• EXERCISE BRIEF
Begin at the line below that holds "Viewport: 1350px width, 563px height." and end at the line that holds "the Command Method", transcribing each line exactly and skipping any picture.

• PROVIDED RECORDS
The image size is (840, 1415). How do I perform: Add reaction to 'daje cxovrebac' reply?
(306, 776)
* * *
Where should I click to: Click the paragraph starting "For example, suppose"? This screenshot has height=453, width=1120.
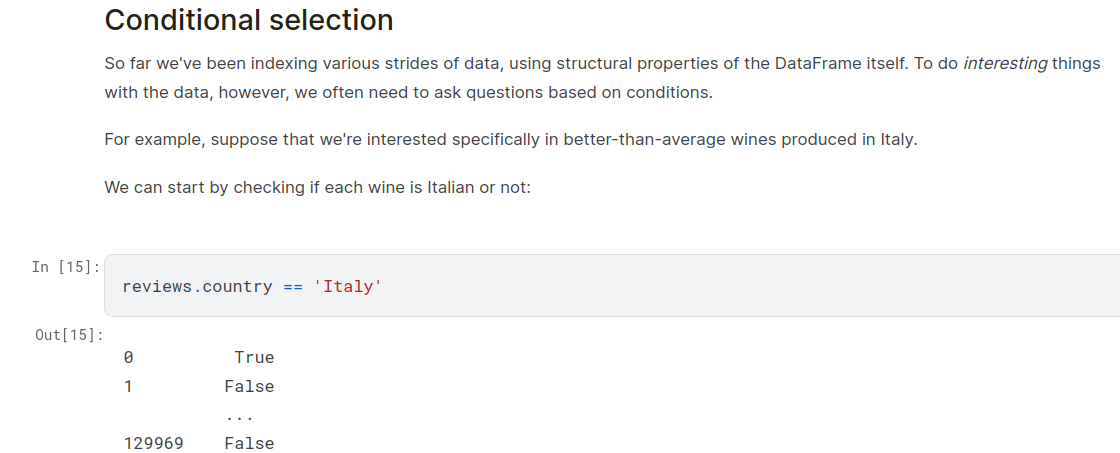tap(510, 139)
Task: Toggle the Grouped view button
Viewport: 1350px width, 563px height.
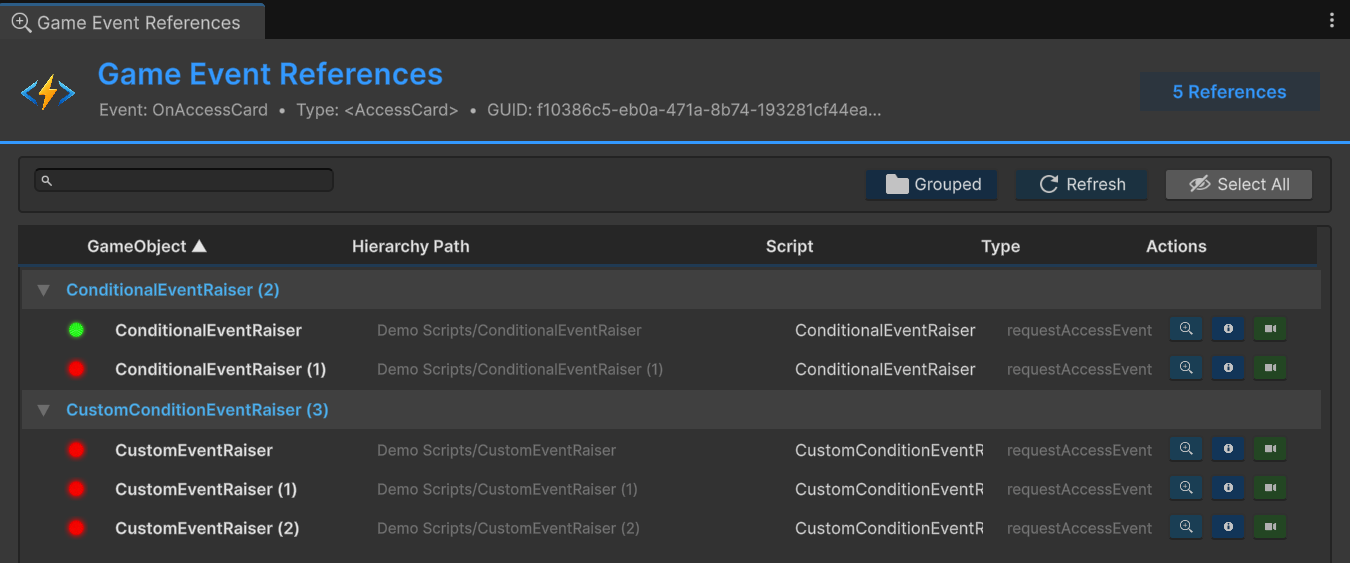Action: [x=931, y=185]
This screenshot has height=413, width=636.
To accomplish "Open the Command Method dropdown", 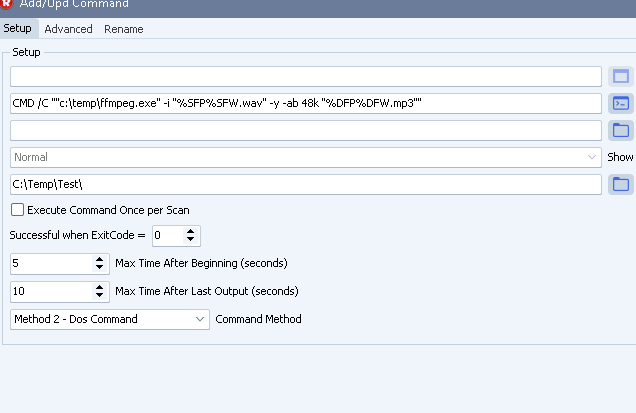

• RESPONSE BOX
Viewport: 1350px width, 563px height.
Action: [x=931, y=185]
This screenshot has height=413, width=636.
To accomplish "Open the Command Method dropdown", 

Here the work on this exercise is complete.